Dr. Sara Getz, assistant professor of forensic investigation at the University of Wisconsin-Platteville earned the highest professional certification available in her field and is now a Diplomate of the American Board of Forensic Anthropology (ABFA). According to the ABFA, a forensic anthropologist applies specialized knowledge of the human skeleton and its cartilaginous structures, as well as archaeological methods, to assist with medicolegal death investigations. Since 1977, only 163 professionals have been awarded the ABFA Diplomate status with only two practicing in Wisconsin.
“I have been working towards this since I was 14,” said Getz. “I planned every step of my career, from where I wanted to earn my undergrad, graduate and doctorate degrees, as well as what internships or classes to take based on the fact that this was something I wanted to do. I have been working towards this for 20 years.”
The application process to obtain the ABFA Diplomate certification includes having a doctoral degree in anthropology, submitting three redacted forensic anthropology case reports, a training log and three professional recommendation letters. Applications are due on April 1st each year and applicants are notified in the summer if they are eligible to sit for the exam the following year.
“I spent all of my free time during the fall semester and my entire winter break studying,” said Getz. “I traveled to the University of Tennessee, Knoxville this past January to take the exam. It’s a three-hour written exam and a four-hour practical.”
The ABFA declares a diplomate as a “qualified, vetted, adherent to a code of ethics and demonstrates continued professional development to maintain certification.”
“Obtaining the certification shows you are committed to being ethical,” explained Getz. “You’re committed to continuing your education. [Diplomates] need to take continuing education credits and maintain education in the field to keep learning and improving to maintain their status.”
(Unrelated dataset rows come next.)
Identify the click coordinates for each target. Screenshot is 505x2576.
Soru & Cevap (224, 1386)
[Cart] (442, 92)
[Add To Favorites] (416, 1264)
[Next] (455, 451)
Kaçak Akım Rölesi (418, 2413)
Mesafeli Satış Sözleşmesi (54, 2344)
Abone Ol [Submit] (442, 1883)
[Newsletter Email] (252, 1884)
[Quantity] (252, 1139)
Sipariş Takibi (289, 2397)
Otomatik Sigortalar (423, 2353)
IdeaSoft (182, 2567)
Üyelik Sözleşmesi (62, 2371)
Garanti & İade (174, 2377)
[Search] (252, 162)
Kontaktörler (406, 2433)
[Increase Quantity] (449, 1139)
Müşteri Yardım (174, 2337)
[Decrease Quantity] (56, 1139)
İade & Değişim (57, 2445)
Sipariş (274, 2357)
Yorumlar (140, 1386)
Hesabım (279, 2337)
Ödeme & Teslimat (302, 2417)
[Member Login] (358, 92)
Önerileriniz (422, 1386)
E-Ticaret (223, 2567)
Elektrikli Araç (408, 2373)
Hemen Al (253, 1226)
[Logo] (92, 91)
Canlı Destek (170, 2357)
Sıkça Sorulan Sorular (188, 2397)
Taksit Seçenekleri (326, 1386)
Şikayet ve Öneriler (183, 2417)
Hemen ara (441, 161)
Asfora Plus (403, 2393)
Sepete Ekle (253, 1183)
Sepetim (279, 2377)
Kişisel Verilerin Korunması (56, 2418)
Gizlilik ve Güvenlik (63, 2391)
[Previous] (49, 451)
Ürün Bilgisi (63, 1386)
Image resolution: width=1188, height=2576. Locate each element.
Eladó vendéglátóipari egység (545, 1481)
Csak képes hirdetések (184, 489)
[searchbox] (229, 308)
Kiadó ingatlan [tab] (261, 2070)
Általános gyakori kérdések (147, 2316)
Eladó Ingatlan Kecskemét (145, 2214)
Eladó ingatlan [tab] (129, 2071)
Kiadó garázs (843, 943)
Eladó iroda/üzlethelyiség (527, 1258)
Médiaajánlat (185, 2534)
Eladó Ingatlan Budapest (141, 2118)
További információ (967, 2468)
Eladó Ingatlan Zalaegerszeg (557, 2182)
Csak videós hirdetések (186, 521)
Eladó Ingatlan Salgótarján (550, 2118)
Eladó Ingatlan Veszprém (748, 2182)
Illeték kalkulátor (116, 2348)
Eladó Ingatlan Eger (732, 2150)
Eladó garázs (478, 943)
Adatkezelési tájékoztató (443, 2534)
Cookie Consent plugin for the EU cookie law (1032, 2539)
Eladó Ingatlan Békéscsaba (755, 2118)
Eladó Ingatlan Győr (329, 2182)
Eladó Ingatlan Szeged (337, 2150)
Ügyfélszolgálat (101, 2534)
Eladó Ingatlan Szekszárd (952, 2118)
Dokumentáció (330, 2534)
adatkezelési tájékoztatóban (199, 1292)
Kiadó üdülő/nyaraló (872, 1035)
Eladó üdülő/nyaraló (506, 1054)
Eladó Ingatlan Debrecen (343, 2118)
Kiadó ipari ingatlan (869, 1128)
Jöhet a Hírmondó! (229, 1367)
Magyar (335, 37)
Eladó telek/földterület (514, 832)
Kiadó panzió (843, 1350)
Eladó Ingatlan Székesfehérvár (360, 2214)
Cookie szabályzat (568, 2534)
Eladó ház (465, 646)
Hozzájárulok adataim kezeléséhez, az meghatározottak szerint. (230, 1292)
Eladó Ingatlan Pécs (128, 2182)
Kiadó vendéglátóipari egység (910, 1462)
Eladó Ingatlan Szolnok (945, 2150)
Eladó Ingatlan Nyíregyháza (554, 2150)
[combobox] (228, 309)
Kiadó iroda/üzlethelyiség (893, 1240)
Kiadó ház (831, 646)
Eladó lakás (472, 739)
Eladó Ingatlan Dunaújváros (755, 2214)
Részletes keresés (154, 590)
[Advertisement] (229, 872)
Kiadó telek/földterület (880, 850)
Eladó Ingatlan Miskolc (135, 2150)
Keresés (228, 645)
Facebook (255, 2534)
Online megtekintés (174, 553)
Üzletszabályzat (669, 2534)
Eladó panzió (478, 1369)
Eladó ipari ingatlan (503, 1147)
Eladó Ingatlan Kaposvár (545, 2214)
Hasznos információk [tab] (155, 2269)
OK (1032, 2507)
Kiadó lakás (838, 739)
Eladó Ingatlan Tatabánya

As a diplomate, Getz acknowledged how the certification compliments her classes, research and case work. It also allows her students to understand another avenue of forensic investigation. Getz said it’s beneficial for her students to be exposed to different areas of the industry and receive hands-on experience. Currently, Getz and a team of her students are conducting research at the Forensic Investigation Crime Scene House Outdoor Research Facility (FICSH-ORF).
“We are doing research on how to locate clandestine graves,” she said. “I have done research using alternate light sources to search for human remains. It’s something I can put into practice with my casework and doing casework for law enforcement and medicolegal agencies. I tell my students about it. I bring those real-world experiences into the classroom.”
Getz acknowledged how continuing her education is crucial for professionals in forensic fields. She noted new discoveries are being made every day in scientific disciplines. As Getz reflects on the past two years, she’s proud to announce she’s ABFA Diplomate number 155.
“I tell my students my path is the exception, not the norm. It’s fine to change your mind several times along the way,” she said. “Along my path, I had to stop and critically think is this something I want because I always wanted it or is this really what I want to do. Every time this drives me, and it’s really what I want to do.”